Where is the evidence that jews are responsible? Rather simplistic, I think.

Friday, June 5, 2009 10:44 PM

The Tiananmen incident from a different angle

Like all western media articles on the Tiananmen incident, they are incomplete, biased and lack of perspectives. Most tend to favor the students and against the government, but facts tend to be more complicated and nuanced.

It is tragic that many students are killed, but all for the wrong reasons. Most westerners look at the students as hero fighting for democracy, but they are not. The students are regarded as victims, but they are not. Most people said the army is the evil force killing innocent students, but they are not. The whole tragic event is a series of miscalculations on the part of the student leaders as well as the authorities. Without the presence of the West media such as CNN, this tragic event might not have happened.

The man who is in charge, Deng, was trying very hard to avoid violent confrontation with the students but without success. The background behind the student demonstration involve political power struggle between the reformers and hard liners which included Deng who has control of the army. The students are innocent pawns got caught up in this power struggle and was used by the reformers to overthrow the hardliners. When they realized they can not succeed and tried to call off the sit-in, but at that time, most students have voted to call off the sit-in but a hard core group of students decided to stay on and tried to confront the government even though marshal law and curfew have been declared.

Some day, when historians gather all the facts and compile a chronologic order of the events, they will discover that, the first violent act was by the students on the first wave of unarmed and un-prepared police who was sent in to maintain order.

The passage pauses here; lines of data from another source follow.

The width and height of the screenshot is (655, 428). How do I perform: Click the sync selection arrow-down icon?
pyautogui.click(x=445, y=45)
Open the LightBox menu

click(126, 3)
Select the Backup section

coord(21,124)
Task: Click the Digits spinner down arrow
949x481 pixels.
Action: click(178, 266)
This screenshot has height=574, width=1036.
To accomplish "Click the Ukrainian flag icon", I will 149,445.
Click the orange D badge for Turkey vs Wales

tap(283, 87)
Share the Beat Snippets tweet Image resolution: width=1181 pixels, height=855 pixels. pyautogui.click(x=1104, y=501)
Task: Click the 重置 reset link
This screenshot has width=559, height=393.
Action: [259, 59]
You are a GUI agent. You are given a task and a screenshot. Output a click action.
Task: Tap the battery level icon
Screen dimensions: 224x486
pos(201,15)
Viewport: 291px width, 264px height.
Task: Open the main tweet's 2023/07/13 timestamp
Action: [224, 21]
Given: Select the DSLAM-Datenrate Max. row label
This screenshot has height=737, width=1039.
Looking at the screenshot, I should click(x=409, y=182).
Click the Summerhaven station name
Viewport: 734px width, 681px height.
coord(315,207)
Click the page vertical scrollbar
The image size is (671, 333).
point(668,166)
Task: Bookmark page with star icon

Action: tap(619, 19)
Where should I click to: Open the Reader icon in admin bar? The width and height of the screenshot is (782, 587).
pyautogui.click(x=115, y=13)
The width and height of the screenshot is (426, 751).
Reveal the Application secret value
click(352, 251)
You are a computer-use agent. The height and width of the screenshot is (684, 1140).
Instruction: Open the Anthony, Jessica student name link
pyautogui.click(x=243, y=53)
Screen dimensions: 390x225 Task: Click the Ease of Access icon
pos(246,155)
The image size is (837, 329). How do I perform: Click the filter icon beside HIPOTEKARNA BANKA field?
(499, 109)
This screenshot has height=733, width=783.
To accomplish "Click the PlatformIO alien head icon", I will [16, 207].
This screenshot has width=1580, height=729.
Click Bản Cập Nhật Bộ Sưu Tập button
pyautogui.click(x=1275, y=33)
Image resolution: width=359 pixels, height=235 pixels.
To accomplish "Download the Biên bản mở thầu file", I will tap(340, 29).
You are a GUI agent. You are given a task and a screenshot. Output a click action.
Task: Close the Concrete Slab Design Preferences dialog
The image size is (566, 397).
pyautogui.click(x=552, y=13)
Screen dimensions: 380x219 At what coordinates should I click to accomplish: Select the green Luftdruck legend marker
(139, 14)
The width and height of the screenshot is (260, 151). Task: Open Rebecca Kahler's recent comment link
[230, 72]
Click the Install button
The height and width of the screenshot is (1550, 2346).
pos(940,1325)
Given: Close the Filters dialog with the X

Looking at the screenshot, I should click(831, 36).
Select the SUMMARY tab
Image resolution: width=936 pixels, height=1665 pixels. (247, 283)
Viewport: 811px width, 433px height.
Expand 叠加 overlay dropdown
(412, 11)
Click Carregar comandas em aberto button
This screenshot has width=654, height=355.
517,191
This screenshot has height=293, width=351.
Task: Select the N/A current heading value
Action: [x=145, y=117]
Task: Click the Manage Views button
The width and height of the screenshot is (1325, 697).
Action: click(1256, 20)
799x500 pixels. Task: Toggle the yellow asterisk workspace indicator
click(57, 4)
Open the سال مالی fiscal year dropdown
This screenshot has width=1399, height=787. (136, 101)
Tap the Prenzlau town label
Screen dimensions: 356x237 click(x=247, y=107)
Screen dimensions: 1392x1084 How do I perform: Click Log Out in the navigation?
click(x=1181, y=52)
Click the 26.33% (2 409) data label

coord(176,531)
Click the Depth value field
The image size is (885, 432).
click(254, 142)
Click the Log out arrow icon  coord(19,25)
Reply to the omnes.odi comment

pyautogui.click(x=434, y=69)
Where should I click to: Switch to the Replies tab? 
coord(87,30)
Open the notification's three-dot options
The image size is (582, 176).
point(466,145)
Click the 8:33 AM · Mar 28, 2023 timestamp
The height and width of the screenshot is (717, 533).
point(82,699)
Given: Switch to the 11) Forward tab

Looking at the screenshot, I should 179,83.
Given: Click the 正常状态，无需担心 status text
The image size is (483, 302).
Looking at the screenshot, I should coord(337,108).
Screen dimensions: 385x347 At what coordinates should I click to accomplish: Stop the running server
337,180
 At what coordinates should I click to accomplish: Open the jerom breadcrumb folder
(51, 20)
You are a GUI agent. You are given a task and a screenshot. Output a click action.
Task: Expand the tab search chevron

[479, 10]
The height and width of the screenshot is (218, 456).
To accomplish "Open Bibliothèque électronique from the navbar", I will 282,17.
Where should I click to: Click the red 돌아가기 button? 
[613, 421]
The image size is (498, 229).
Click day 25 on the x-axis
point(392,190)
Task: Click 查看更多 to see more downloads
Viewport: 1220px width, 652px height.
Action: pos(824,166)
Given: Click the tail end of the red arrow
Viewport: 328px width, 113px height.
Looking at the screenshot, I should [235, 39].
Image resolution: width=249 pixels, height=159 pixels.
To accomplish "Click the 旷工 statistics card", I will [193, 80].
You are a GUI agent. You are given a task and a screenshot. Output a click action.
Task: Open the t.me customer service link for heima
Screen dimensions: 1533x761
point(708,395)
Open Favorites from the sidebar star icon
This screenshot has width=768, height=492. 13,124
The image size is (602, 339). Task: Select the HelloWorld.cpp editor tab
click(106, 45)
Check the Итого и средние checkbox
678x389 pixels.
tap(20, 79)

Also, tv footage also showed students attacked army trucks and tanks resulting in soldiers being killed. Most Western media tend to show only the rolling of tanks against students without showing what happened before. The Western media committed the same mistake as they did covering the Tiber incident. They did not show the Han Chinese were being killed by the Tibetan rioters, but only showed the police firing at the rioters.

The students, being idealistic, innocent, and exposed to Western style democracy and freedoms, got the wrong idea that they can institute change of government simply by marching and demonstrating. They want democracy in China immediately. They were wrong and they need to read some Chinese history. Chinese history is chronicled in dynasties lasting hundreds of years. It takes a lots of fighting and violence to change one dynasty to another. Since the overthrow of the last Qing Dynasty in 1912, there is the Nationalist government which was overthrown by the Communist in 1949. It has only been 60 years of the Communist regime, and the students of Tiananmen are extremely naïve to think they can change regime just like that.

After the government declared Marshall law, there were ample opportunity for them to disband and retreat back to the campus. But for some weird miscalculation on the student leaders’ part, they hung on and that led to the disaster consequences.

I am attaching a video clip from youTube here, please listen to one of student leader talked about the incident and get more understanding of the situation, very informative and revealing.

http://www.youtube.com/watch?v=i8fGgkSNkP0

Friday, June 5, 2009 08:48 AM

China should come clean about Tiananmen...

And they probably will, just as soon as the US comes clean about the Basra Road massacre... (and assorted other atrocities)

http://deoxy.org/wc/wc-death.htm

Friday, June 5, 2009 07:47 AM

319? Those Chinese sure are persistent suckers, huh?

The United States only needed to shoot four students to put an end to effective demonstrations here. Guess Americans learn faster.

Thursday, June 4, 2009 08:25 PM

I must have blinked,

or maybe it was the mote in our collective media eye. But did I miss the coverage of the May 4 anniversary of the Kent State killings?

Perhaps, as the press seems fascinated with numbers that end in zero, we'll see some acknowledgment of our own home-grown massacre next year as its 40th anniversary rolls around.

Thursday, June 4, 2009 08:22 PM

Wang Dan is one of the student leaders of the movement

who did not flee and ended up spending much of the next decade in jail. Exiled to the US in 1998 where be undertook Ph.D. study at Harvard, he speaks from a position of moral authority those who came to the US immediately in the wake of the crack-down, enrolled in professional schools and then entered lucrative professions lack.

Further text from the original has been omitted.